Uralt-Methode: Schötz-Tonometer

Mit einem Metallstempel wird die (anästhesierte) Hornhaut des liegenden Patienten geringgradig eingedellt. Aus der Tiefe der Eindellung, die mit einem Zeiger auf der Skala angezeigt wird, kann der Augeninnendruck berechnet werden (Abbildung 1). 

Nachteile

der Patient muss liegen
Verletzungsmöglichkeit der Hornhaut bei unruhigen Patienten
viele Fehlerquellen beim rein mechanischen Gerät

Vorteile

einfache Methode
leicht transportables Gerät
in Entwicklungsländern noch im Einsatz

Standardmethode (die genaueste):
Goldmann-Tonometer (Applanationstonometrie)

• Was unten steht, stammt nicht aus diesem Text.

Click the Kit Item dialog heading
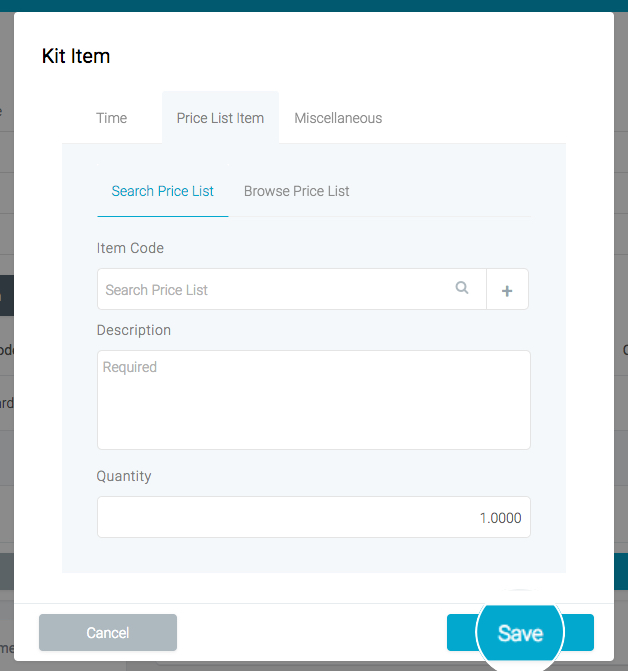The height and width of the screenshot is (671, 628). click(x=76, y=56)
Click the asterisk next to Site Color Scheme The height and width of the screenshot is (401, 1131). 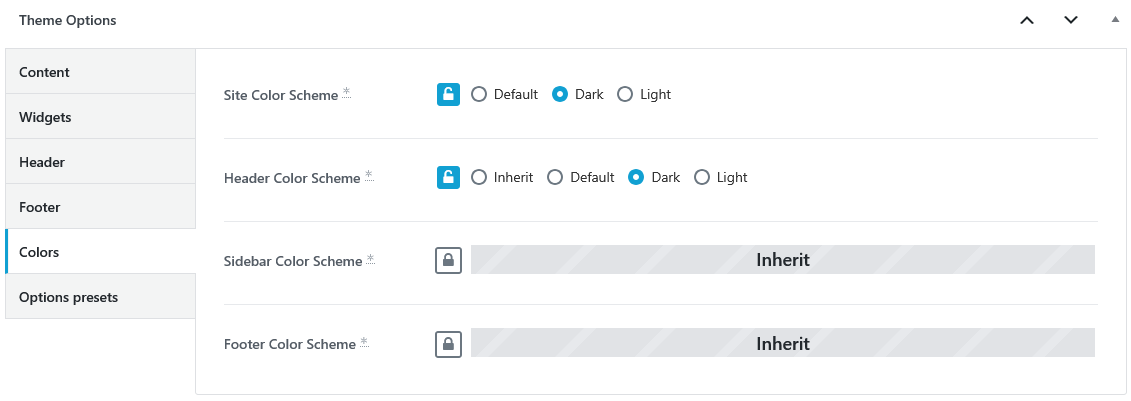tap(346, 92)
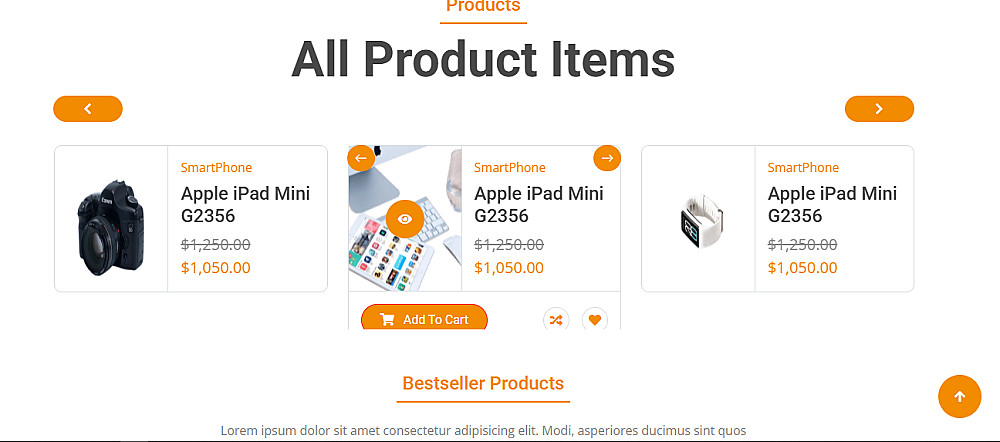This screenshot has height=442, width=1000.
Task: Open Apple iPad Mini title on middle card
Action: click(539, 204)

Mit einem Kunststoffmessköpfchen (kegelförmig) wird eine genau bestimmte Fläche der (anästhesierten) Hornhaut abgeplattet (applaniert). Aus der Kraft des nötigen Federdruckes wird der Augeninnendruck berechnet. Die Beobachtung erfolgt an der Spaltlampe (Abbildung 2). 

Die einzig wissenschaftlich anerkannte Messmethode. Die Interpretation der Messergebnisse kann durch Messung der Hornhautdicke verbessert werden. Siehe:Pachymetrie

Berührungslose Druckmessung
mittels Pressluftstrahl

Ein genau dosierter Pressluftstrahl dellt die - nicht anästhesierte - Hornhaut kurzzeitig ein (ähnlich der Schötz-Tonometrie; siehe: oben). Die Tiefe der Eindellung wird computergestützt gemessen und lässt auf die Höhe des Augeninnendruckes schließen. 

Vorteile

keine Lokalanästhesie der Hornhaut erforderlich
das Gerät ist von Hilfspersonal bedienbar
Bei Augendruck-Screeninguntersuchungen einsetzbar

Nachteile

Messergebnisse beschränkt genau
zur Verlaufskontrolle bei Glaukom nicht zu empfehlen
der Pressluftstrahl wird meist als unangenehm empfunden
Abbildung 1: Die Funktionsweise des Schötz-Tonometers, einer veralteten Methode zur Messung des Augendrucks.

Abbildung 2: Das Goldmann-Tonometer wird auf der Spaltlampe montiert und gewährleistet genaueste Messergebnisse.